UPDATE: see council budget changes here.
The City Council by a 16-3 vote Monday night approved a city budget with no tax increase for the spending year that begins July 1. Councilors Kyle Langan, Pete Spain and Eneida Martinez voted against the budget urging more support for city schools.
Councilor Ernie Newton offered a different take on education spending asserting “The school board has no accountability … they’ve done a poor job not going after the top-tiered” administrators.
School board members Dennis Bradley, Maria Pereira and Jessica Martinez sat in the front row of the council chambers taking in Newton’s comments. Newton’s remarks struck a nerve with the passionate Martinez. Upset, she got off her bench and walked out of the council chambers.
After the meeting Newton explained, “We have to make tough decisions in others of the budget. We have responsibilities to city safety, fire, public works–a lot of stuff that the board of ed doesn’t have to worry about. They depend on the state just like we depend on the state. This is not personal, but somebody has to say the Board of Education has not been prudent in how it spends its money. The board has been so dysfunctional fighting with each other. You can’t blame us for that piece. What do they want to do, lay off police, fire, sanitation workers? You have to be responsible. I’m for kids, but we have to be responsible for the kids in the areas of police, fire, sanitation and recreation as well.”

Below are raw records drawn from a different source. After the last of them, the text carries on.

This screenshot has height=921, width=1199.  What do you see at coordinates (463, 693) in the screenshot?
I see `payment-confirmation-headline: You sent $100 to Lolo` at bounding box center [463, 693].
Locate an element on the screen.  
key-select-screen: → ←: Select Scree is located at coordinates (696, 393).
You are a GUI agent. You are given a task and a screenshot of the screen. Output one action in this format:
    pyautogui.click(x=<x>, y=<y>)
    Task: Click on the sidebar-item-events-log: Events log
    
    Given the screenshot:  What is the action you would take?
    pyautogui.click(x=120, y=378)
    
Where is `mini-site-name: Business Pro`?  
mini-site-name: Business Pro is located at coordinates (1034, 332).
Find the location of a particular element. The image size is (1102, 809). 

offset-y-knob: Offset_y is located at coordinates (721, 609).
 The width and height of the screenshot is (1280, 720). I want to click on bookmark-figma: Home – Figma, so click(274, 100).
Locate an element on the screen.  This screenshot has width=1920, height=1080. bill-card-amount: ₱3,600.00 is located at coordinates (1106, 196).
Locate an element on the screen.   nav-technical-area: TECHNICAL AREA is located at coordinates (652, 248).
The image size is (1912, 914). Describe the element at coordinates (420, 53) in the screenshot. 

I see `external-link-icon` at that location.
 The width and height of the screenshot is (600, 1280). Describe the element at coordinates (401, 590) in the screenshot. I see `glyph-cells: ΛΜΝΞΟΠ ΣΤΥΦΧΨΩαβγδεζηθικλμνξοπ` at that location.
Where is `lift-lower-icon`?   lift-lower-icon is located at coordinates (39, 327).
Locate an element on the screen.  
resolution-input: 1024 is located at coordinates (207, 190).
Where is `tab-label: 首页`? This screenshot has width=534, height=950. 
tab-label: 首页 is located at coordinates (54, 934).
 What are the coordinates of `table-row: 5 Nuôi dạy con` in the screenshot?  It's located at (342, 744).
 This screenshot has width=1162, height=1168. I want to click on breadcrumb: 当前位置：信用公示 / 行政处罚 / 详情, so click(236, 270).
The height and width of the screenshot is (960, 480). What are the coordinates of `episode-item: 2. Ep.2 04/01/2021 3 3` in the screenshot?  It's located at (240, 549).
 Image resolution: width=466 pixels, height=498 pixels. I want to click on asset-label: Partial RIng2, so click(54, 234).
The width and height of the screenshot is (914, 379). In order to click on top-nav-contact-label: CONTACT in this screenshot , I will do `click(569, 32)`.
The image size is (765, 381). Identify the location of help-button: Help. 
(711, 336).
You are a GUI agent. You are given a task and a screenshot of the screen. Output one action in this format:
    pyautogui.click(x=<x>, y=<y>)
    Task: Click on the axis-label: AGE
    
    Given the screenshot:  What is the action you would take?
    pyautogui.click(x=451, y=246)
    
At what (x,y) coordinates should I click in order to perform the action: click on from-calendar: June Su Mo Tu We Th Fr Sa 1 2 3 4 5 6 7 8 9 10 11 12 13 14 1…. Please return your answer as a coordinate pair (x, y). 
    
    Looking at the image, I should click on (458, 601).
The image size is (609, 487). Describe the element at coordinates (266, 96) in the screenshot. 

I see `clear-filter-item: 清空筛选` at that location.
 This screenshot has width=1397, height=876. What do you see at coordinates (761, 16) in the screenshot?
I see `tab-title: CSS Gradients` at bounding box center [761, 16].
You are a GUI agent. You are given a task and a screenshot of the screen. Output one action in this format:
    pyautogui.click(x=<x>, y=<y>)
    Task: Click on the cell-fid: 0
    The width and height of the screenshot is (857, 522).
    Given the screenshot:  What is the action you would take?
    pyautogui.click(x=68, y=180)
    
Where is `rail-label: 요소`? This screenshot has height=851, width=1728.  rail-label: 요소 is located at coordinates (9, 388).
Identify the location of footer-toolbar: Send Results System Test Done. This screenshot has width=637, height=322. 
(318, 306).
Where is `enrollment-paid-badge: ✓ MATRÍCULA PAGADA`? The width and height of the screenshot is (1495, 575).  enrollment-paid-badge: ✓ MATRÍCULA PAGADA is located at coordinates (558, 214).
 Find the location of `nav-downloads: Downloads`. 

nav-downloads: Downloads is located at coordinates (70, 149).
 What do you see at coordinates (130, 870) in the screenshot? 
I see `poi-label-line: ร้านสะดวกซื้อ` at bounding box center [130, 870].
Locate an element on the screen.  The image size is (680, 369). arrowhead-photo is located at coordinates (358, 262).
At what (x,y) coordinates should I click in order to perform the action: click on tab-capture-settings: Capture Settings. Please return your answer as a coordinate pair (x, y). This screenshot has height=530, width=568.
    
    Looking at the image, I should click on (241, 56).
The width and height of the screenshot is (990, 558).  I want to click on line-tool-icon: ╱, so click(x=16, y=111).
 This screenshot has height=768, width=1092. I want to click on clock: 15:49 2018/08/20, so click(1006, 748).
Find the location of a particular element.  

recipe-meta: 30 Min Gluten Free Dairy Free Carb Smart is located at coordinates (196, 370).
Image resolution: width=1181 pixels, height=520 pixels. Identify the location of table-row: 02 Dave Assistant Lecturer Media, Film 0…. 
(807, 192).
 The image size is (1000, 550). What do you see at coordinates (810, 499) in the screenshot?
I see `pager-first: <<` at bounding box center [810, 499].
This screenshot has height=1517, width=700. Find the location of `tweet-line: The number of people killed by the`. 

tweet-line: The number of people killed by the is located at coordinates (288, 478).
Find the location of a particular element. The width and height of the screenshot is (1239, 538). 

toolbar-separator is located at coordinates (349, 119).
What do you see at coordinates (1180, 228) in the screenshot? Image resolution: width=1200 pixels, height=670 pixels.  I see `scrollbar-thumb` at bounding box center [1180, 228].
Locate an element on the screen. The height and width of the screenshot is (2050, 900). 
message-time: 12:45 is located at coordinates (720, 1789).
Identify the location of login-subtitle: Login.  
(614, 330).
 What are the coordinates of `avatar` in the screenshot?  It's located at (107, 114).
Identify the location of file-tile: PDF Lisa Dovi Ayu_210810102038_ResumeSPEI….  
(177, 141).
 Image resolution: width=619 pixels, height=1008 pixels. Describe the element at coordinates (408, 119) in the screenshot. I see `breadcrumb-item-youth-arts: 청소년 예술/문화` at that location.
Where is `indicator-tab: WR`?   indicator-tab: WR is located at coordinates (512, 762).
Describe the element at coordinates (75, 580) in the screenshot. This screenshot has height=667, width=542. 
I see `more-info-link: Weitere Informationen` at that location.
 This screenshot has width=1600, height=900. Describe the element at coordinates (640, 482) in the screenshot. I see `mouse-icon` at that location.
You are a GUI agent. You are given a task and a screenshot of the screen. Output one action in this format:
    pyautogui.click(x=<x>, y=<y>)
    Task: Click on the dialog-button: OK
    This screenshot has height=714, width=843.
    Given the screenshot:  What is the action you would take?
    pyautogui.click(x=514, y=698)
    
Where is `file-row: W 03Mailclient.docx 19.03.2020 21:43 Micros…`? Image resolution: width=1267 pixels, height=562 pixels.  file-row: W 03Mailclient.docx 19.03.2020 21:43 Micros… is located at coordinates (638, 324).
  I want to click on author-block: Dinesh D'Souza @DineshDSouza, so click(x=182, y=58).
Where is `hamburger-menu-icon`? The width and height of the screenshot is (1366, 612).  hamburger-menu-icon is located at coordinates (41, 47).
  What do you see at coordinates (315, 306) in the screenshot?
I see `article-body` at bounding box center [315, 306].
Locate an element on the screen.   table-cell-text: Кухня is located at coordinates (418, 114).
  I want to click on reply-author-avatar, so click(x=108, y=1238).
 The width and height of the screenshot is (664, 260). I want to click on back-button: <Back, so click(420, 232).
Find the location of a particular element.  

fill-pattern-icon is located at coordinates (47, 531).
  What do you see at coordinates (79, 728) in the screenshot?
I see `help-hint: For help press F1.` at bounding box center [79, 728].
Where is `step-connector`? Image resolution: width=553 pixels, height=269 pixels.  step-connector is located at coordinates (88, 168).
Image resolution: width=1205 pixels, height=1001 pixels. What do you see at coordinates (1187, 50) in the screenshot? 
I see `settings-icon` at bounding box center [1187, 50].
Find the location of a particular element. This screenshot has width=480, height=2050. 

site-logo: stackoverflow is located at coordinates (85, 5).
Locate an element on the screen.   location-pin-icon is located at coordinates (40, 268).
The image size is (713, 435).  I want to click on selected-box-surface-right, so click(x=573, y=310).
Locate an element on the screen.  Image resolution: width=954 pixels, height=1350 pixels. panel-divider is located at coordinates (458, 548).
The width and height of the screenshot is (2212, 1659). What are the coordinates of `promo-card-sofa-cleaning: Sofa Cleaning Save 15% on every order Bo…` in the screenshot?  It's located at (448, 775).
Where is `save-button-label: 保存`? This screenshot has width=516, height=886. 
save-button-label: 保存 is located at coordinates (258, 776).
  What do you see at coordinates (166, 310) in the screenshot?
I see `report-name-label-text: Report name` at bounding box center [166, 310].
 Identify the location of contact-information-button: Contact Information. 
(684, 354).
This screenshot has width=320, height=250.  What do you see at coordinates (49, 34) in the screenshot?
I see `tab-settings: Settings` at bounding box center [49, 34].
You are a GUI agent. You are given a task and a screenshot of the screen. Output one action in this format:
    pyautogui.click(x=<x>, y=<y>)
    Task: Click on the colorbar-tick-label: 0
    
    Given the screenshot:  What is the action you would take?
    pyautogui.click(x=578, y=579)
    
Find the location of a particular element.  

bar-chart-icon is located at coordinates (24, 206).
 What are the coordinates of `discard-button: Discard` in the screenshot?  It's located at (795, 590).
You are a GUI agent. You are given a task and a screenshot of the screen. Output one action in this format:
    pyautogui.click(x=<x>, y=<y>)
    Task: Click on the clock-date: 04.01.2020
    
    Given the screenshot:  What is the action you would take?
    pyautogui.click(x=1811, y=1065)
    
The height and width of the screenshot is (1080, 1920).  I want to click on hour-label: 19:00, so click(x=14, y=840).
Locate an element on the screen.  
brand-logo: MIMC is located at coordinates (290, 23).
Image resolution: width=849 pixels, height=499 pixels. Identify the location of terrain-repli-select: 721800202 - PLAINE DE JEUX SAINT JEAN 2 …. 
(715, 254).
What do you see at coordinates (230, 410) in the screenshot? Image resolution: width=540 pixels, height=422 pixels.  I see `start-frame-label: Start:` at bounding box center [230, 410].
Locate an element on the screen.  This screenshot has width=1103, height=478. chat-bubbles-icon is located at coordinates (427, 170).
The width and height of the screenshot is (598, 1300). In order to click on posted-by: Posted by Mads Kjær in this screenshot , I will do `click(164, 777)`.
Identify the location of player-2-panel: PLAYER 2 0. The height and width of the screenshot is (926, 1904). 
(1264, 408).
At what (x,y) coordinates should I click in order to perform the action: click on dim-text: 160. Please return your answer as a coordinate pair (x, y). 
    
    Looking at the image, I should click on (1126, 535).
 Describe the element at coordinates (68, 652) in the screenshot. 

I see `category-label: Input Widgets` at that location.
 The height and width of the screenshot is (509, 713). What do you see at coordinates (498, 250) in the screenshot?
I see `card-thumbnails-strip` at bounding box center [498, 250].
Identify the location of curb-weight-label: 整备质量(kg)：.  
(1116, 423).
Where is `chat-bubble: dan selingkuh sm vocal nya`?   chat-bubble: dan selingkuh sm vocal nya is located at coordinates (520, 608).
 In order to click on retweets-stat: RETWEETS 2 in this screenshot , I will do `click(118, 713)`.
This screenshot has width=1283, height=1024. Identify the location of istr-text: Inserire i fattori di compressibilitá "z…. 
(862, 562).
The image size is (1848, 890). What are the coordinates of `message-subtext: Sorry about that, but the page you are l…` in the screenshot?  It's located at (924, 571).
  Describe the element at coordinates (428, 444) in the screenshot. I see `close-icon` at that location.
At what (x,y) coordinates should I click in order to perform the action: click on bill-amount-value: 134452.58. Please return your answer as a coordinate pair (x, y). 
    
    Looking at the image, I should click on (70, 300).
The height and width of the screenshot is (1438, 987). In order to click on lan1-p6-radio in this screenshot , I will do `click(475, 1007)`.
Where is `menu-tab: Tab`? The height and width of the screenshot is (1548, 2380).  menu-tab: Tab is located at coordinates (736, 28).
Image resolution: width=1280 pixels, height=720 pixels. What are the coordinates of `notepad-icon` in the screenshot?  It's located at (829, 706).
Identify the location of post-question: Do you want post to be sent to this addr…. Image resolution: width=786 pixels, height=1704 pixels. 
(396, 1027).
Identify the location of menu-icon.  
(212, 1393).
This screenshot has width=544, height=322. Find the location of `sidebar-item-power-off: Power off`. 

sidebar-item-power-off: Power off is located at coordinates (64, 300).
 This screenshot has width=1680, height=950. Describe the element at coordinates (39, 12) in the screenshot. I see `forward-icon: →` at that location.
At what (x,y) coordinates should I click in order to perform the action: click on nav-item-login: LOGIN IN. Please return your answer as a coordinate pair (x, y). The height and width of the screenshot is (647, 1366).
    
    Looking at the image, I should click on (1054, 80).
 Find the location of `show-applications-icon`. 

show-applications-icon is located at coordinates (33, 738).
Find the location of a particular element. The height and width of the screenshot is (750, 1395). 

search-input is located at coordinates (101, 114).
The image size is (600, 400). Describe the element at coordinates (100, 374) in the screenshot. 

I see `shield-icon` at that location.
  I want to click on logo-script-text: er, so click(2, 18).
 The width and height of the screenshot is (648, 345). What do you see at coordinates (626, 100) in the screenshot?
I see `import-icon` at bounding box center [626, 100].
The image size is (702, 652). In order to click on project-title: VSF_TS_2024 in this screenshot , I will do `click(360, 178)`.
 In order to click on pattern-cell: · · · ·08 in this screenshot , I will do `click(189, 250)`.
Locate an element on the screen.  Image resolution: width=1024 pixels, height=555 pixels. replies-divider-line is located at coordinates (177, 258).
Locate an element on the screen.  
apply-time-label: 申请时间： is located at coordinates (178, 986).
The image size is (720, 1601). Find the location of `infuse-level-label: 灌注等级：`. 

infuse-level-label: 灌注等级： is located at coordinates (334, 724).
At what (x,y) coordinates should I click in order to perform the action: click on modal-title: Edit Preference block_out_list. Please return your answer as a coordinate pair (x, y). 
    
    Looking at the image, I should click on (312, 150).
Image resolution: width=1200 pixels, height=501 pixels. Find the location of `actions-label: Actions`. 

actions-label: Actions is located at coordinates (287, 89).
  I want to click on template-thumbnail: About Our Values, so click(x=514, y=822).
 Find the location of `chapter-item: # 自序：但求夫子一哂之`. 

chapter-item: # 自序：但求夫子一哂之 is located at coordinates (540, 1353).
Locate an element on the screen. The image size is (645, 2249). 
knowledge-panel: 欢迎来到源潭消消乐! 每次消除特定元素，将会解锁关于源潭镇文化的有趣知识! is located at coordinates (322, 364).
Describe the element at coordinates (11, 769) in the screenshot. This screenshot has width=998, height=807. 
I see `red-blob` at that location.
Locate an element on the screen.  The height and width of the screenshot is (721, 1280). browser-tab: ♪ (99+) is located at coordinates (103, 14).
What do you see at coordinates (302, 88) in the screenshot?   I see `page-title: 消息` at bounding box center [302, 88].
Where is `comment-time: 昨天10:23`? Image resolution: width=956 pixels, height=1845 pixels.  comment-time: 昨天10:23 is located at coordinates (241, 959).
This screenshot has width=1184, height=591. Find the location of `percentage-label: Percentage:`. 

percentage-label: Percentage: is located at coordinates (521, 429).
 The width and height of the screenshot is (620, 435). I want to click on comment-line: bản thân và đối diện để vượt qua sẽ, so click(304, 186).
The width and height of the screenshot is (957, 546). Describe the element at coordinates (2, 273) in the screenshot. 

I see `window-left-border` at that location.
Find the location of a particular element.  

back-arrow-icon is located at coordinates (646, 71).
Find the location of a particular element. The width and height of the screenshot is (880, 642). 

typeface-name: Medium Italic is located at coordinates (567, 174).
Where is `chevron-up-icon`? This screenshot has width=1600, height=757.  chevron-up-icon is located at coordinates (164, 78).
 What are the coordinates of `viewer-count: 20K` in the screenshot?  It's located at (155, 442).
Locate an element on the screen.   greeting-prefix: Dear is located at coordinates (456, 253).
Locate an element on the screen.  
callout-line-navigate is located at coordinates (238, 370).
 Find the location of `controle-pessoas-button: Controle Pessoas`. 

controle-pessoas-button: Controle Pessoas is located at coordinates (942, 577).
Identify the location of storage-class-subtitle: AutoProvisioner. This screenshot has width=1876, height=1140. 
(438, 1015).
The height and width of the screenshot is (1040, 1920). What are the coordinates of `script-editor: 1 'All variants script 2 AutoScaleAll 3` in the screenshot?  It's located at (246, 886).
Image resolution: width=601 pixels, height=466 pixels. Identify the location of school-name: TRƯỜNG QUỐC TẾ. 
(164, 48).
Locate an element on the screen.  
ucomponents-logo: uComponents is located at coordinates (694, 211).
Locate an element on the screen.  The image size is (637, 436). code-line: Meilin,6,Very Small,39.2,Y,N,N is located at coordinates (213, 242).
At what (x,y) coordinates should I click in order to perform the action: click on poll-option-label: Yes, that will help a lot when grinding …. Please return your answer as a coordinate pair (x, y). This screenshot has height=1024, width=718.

Newton’s East End council partner Eneida Martinez made an appeal for more school funds, wondering why the city doesn’t shut down its two municipal golf courses to provide more school money. North End councilor Michelle Lyons retorted “The golf course makes a profit,” adding the city is “stuck between a rock and hard place trying to find money on both sides of the street.”
Black Rock councilor Pete Spain noted the school board went through the “painful exercise” of “cutting to the bone” eliminating coaches, substitute teachers and books.
West Side councilor Kyle Langan proposed more than one million dollars in cuts, to return that money to schools, ranging from police overtime to “supportive contributions” that go to nonprofit organizations. His proposed cuts failed in an amendment vote.
Finance Director Ken Flatto says the tax rate, 54.37 mils, will remain the same.
Technically, the council’s Monday vote now returns to Mayor Joe Ganim for possible veto action until the official setting of the mil rate in early June. The total spending plan is roughly $558 million.
Councilwoman Maria Viggiano, who gave birth a few days ago, did not attend the meeting.